[Dataset entries]
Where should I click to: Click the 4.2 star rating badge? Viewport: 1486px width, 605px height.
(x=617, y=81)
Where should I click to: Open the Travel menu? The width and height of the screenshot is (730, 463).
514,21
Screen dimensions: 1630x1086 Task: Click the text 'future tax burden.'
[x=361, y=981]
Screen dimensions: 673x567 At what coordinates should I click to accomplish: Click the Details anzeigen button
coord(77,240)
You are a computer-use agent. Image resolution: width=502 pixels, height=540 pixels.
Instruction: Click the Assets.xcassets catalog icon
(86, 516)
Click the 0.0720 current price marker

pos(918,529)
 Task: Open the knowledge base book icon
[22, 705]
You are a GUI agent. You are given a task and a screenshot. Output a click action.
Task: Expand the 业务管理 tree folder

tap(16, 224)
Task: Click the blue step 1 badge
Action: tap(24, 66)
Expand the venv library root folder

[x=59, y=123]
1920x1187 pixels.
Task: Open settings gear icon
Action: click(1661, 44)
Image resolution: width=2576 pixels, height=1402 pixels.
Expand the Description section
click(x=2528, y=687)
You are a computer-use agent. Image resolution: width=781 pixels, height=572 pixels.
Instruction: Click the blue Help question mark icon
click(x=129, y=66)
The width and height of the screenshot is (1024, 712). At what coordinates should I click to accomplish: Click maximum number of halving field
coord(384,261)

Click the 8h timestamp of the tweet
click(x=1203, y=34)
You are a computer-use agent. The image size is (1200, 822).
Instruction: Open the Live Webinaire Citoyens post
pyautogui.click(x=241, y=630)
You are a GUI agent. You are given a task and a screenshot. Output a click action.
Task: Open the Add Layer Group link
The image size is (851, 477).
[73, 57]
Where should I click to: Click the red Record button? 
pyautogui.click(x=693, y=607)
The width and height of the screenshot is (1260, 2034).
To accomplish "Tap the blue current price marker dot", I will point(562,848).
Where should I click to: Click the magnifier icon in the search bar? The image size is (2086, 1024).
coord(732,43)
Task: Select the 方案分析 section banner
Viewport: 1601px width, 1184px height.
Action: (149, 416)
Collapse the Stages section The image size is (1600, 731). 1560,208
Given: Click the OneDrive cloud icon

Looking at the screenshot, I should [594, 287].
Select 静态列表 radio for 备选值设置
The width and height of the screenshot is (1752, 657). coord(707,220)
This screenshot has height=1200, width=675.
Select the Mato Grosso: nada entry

Brief: Each entry is to be written out exactly as it was given.

Output for this exercise:
Where should I click to: Click the 4.2 star rating badge? Viewport: 1486px width, 605px height.
(x=617, y=81)
Where should I click to: Open the Travel menu? The width and height of the screenshot is (730, 463).
514,21
Screen dimensions: 1630x1086 Task: Click the text 'future tax burden.'
[x=361, y=981]
Screen dimensions: 673x567 At what coordinates should I click to accomplish: Click the Details anzeigen button
coord(77,240)
You are a computer-use agent. Image resolution: width=502 pixels, height=540 pixels.
Instruction: Click the Assets.xcassets catalog icon
(86, 516)
Click the 0.0720 current price marker

pos(918,529)
 Task: Open the knowledge base book icon
[22, 705]
You are a GUI agent. You are given a task and a screenshot. Output a click action.
Task: Expand the 业务管理 tree folder

tap(16, 224)
Task: Click the blue step 1 badge
Action: tap(24, 66)
Expand the venv library root folder

[x=59, y=123]
1920x1187 pixels.
Task: Open settings gear icon
Action: click(1661, 44)
Image resolution: width=2576 pixels, height=1402 pixels.
Expand the Description section
click(x=2528, y=687)
You are a computer-use agent. Image resolution: width=781 pixels, height=572 pixels.
Instruction: Click the blue Help question mark icon
click(x=129, y=66)
The width and height of the screenshot is (1024, 712). At what coordinates should I click to accomplish: Click maximum number of halving field
coord(384,261)

Click the 8h timestamp of the tweet
click(x=1203, y=34)
You are a computer-use agent. The image size is (1200, 822).
Instruction: Open the Live Webinaire Citoyens post
pyautogui.click(x=241, y=630)
You are a GUI agent. You are given a task and a screenshot. Output a click action.
Task: Open the Add Layer Group link
The image size is (851, 477).
[73, 57]
Where should I click to: Click the red Record button? 
pyautogui.click(x=693, y=607)
The width and height of the screenshot is (1260, 2034).
To accomplish "Tap the blue current price marker dot", I will point(562,848).
Where should I click to: Click the magnifier icon in the search bar? The image size is (2086, 1024).
coord(732,43)
Task: Select the 方案分析 section banner
Viewport: 1601px width, 1184px height.
Action: (149, 416)
Collapse the Stages section The image size is (1600, 731). 1560,208
Given: Click the OneDrive cloud icon

Looking at the screenshot, I should [594, 287].
Select 静态列表 radio for 备选值设置
The width and height of the screenshot is (1752, 657). coord(707,220)
This screenshot has height=1200, width=675.
Select the Mato Grosso: nada entry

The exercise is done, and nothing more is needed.